TO DO:
1. In the text on dysfunctional parenting, in which ways can parents be absent?
2. Answer each question from the text on dysfunctional parenting:
(a) What does over protective parenting create?
(b) What is the road of freedom for the neglected or abandoned child?
(c) What does sexual abuse make a disastrous impact on?
3. Rewrite the text on dysfunctional parenting, starting with "Some parents are" and going on through "even a narcissist.", changing "aloof" to "withdrawn".

TEXT:
Dysfunctional parenting creates dysfunctional childhood, and a dysfunctional adult. In turn it shows up as a dysfunctional parent. Effects of dysfunctional parenting are far more insidious and long lasting than we think.
Most of my therapy clients find that their dysfunctional behaviours, addictions and relationship issues emanate from childhood especially dysfunctional, unmindful and unkind parenting. Unfortunately this parenting style is unconscious and gets passed on from one generation to another, undetected. Only showing up as genetic ailments and negative traits like greed, corruption and lack of empathy or conscience. Sometimes a child will over compensate as a parent trying to distance itself from those memories. This might create a narcissist or simply put a brat. Over protective parenting creates a delicate child unable to handle harshness, grit and monotony of everyday life. Such an adult would eternally want to remain a child. Running away from responsibility. Of life, work or relationship. Some children got attention only when they were unwell or in trouble, so such a child will like stay in problems, and ailments, instead of making empowered choices towards complete cure. Often they are forever in therapy or under medical care.
Parents who are controlling in the name of discipline, and abusive under the guise to anger problems. Humiliation, domination, abandonment, criticism, obligation, belittling, fear, shame, guilt-tripping and intimidation are common tactics in dysfunctional parenting. Children learn by observing, even though they hate being treated badly, they end up treating others or themselves the same way. As a rule parents teach by not what they say, but what they do, as how they behave. That makes parenting such an important role. Unfortunately most parents are unconscious of their behaviour and it’s impact. Often dysfunction is not intended rather is systemic, part of the family system, showing up family scapegoat.
Sometimes parents are absent, physical, emotionally or spiritually. Numbed out, unemotional or cold parents make children dysfunctional later on. Looking for love, in surrogate parents all lifelong, the neglected, or abandoned child repeatedly keeps getting disappointed. Self love is the road of freedom here. Some children are burdened with unfilled or rampant ambitions of parents, and they live life parents designed for them. Feeling empty, saddled by vanity of such parents, they become perfectionists, gradually ruining not just their relationships but also their health.
Often well-meaning and sometimes passive-aggressive parents, train a child to be family flagship or mascots, nice boy or good girl thus caging the child in a perpetual stereotype. Suffocation and self-repression ensues. They remain people pleasers, running after mirages.
Some parents are self-absorbed, leaving children to fend for themselves. With no sense of boundaries or values. They only bother about their social image and privately display dark traits. Many parents keep the children from making independent choices; as a result they never develop a choice making mechanism. Many such parents never allow their kids to become independent fearing they would lose control, they keep them subservient.
Physically, verbally or emotionally abusive parenting makes children equally violent or angry adults and sometimes more. Or they will be vulnerable to rewounding in personal relationships so remain distant or aloof, feel safe in introversion. Violence and fear are learnt behaviour. And can be unlearned. Sometimes extreme neglect and abuse just like over pampering turns child to a brat even a narcissist.
Self-destruction is common symptom of the products of parenting which slowly destroys the spirit of a child through domination. Then there is sexual abuse, which makes disastrous impact on sexuality and adult sexual relationship.
Children cover up, hide and distort their life story to make it palatable, but wounds remain.
It’s tough for many to unlearn and learn to reparent oneself through unconditional self-love. But Inner Child Healing offers a solution of empowering the inner self one choice at a time, through mindfulness.
However, the healing journey of a hurt child ends in accepting the flaws of a parent. Instead of expecting or pushing them to change, meeting them where they are, helps us find peace. Just as forgiveness does. Two powerful tools in healing. Some people aren’t able to get out of their darkness, hurts and thinking patterns. It’s ok.
Do not try to be a idealistic here. We may be supposed to love back our parents unconditionally even though they didn’t. Be unconditional, but safe guard yourself. In case a parent is toxic. We have to be practical and do they best we can, as they did.

EXTRACTED RECORDS:
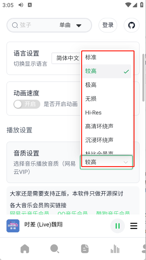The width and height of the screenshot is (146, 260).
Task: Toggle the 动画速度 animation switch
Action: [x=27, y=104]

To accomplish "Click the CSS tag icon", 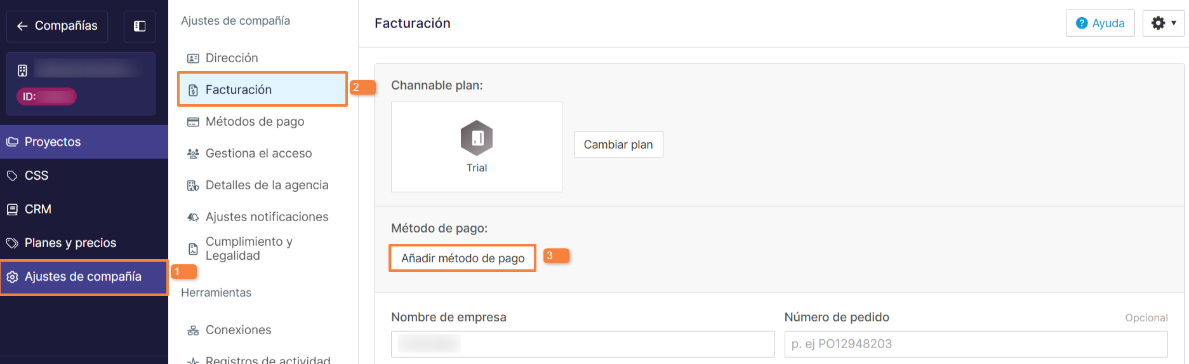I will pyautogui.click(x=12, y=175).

---

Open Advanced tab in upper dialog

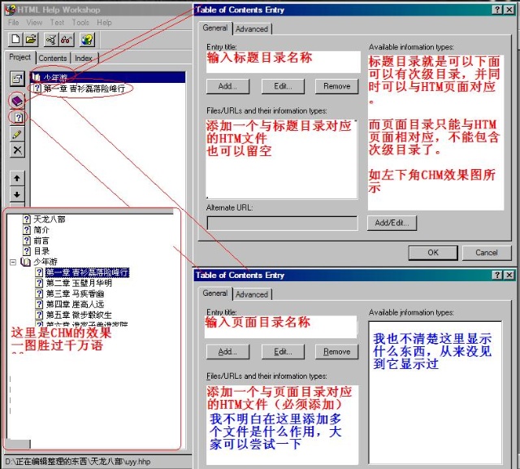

RESPONSES BY ITEM NUMBER:
1. physical, emotionally, spiritually

2.
(a) A delicate child unable to handle harshness, grit and monotony of everyday life.
(b) Self love.
(c) Sexuality and adult sexual relationship.

3.
Some parents are self-absorbed, leaving children to fend for themselves. With no sense of boundaries or values. They only bother about their social image and privately display dark traits. Many parents keep the children from making independent choices; as a result they never develop a choice making mechanism. Many such parents never allow their kids to become independent fearing they would lose control, they keep them subservient.
Physically, verbally or emotionally abusive parenting makes children equally violent or angry adults and sometimes more. Or they will be vulnerable to rewounding in personal relationships so remain distant or withdrawn, feel safe in introversion. Violence and fear are learnt behaviour. And can be unlearned. Sometimes extreme neglect and abuse just like over pampering turns child to a brat even a narcissist.